The Pastor and his Bible



Alexander Duff, first foreign missionary of the Church of Scotland, got off to a rough start. He was young, only 23, and bright and innovative. But on his way to India in 1829 with his new wife, he was shipwrecked—not once but twice! The most serious wreck occurred when his ship, the Lady Holland, was within a few miles of India.
At 10 o’clock at night, Duff was half-undressed when a shock and shudder ran through the vessel. He rushed to the deck where the captain met him with terrifying words, “Oh, she’s gone! She’s gone!” The ship split apart, but a portion clung precariously to a reef. Through the night the passengers huddled in terror in the surviving portion, expecting every moment to be swept away. They were saved the next day, but their clothes and prized possessions were lost, including Duff’s entire library of eight hundred volumes.
Later, standing on the shore and looking sadly toward the reef, Duff saw a small package bobbing atop the water. He watched and waited as it floated close enough for him to wade out and retrieve.
It was his Bible. Of all his precious books, it alone survived. His heart soared, for he took it as a sign from the Lord that this one Book alone was worth more than all the others put together.

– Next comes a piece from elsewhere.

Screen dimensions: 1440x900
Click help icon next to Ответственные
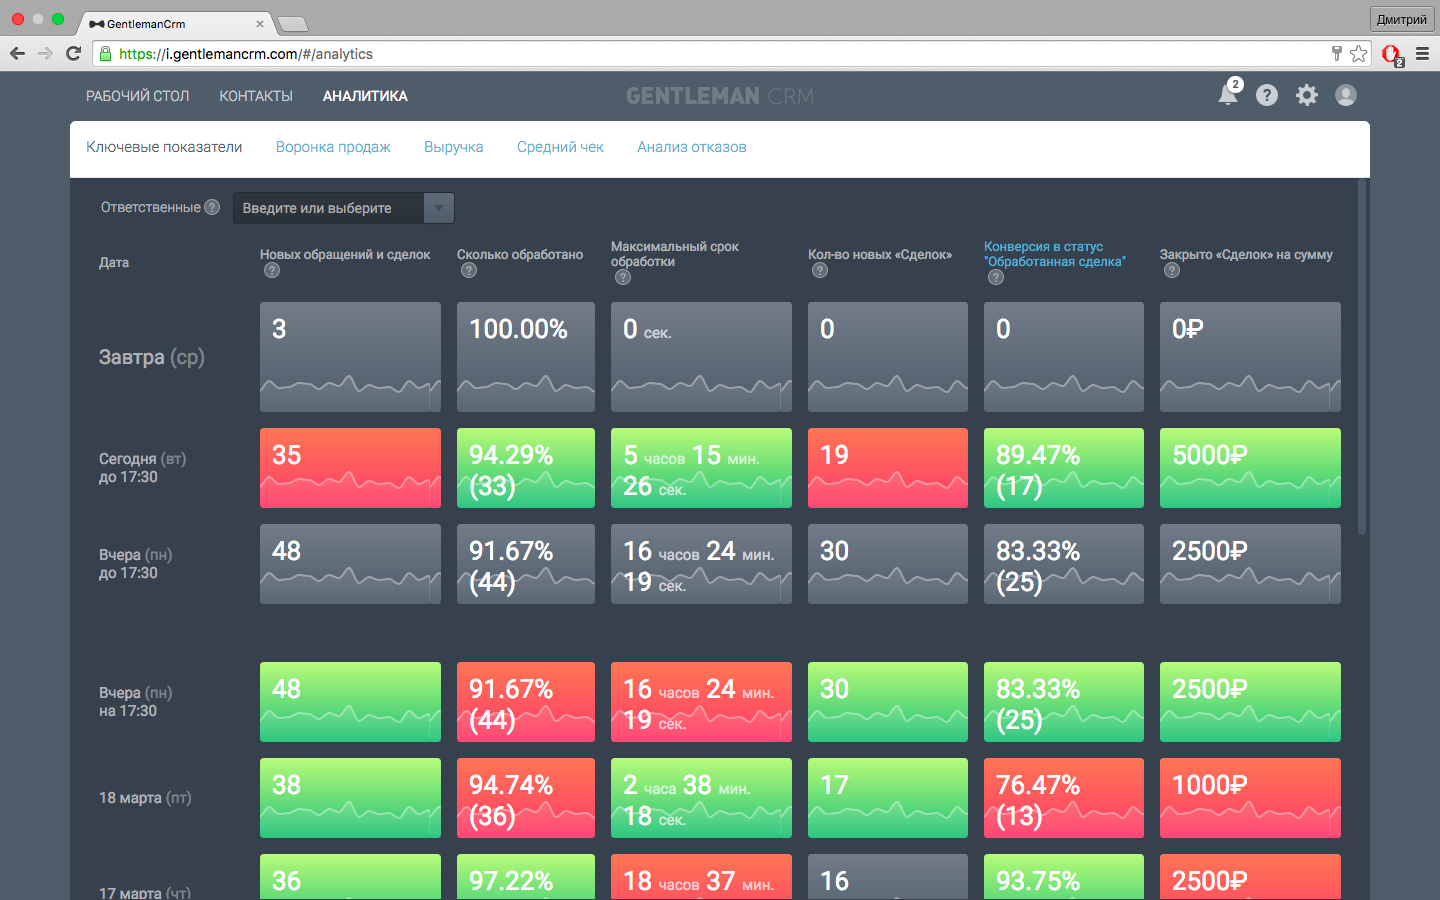[212, 207]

He assembled his fellow survivors and read Psalm 107, the Traveler’s Psalm. Soon, using the same Bible, he began his first class with a little group of five boys under a banyan tree. Within a week the class had grown to three hundred, and it soon became a school that evangelized and educated the higher classes in India, producing a qualified generation of leaders for the nation’s young church.